Cellulose fibers are oxidized with respect to 1 g of the cellulose fibers (absolute dry standard) using an oxidizing agent of 2.0 mmol to 10 mmol, and the carboxyl group content of cellulose constituting the cellulose fibers is 0.1 to 2. Obtaining an oxidized cellulose fiber that is 0.0 mmol / g;
A process for producing an oxidized cellulose fiber dispersion comprising a step of obtaining an oxidized cellulose fiber having an average fiber diameter of 200 nm or less by mechanically treating the oxidized cellulose fiber,
The method for producing an oxidized cellulose fiber dispersion, wherein the mechanical treatment uses a high-speed rotary disperser having a rotating body and the peripheral speed of the blade tip of the rotating body is 15 m / s or more. 2. The oxidized cellulose fiber dispersion according to claim 1, wherein the high-speed rotary disperser having the rotating body is of a type in which the oxidized cellulose fibers to be treated are passed through and dispersed in the gap between the rotating body and the fixed portion.
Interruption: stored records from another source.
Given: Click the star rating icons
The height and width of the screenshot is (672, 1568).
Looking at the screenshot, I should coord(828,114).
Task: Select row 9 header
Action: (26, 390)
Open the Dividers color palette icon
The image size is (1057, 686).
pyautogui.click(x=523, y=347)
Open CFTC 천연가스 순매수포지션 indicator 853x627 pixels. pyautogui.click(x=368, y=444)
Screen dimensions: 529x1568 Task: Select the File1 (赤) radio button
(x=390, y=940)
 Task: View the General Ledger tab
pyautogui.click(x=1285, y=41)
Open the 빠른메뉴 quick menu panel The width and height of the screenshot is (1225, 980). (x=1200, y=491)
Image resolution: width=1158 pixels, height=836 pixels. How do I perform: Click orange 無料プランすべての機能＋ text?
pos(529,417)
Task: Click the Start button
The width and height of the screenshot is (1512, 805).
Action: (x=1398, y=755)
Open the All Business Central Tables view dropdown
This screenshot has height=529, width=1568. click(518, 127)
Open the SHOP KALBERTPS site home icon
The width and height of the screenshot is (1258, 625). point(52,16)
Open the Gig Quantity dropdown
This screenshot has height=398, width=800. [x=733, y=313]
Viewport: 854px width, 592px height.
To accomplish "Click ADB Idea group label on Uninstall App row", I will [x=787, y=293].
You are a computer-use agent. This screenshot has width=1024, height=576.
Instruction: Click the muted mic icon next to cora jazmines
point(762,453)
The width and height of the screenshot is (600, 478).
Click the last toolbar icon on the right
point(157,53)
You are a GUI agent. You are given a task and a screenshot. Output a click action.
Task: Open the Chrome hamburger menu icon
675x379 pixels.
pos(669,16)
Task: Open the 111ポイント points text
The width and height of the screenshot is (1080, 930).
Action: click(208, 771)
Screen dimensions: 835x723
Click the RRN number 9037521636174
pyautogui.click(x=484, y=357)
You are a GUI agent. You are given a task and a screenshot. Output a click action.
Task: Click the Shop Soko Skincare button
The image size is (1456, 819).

Liquid manufacturing method. The high-speed rotary disperser having the rotating body has an inner rotating body that rotates in a fixed direction and an outer rotating body that rotates in reverse to the outside of the inner rotating body, and a gap between the inner rotating body and the outer rotating body. The method for producing an oxidized cellulose fiber dispersion according to claim 1, wherein the oxidized cellulose fiber to be treated is passed through and dispersed.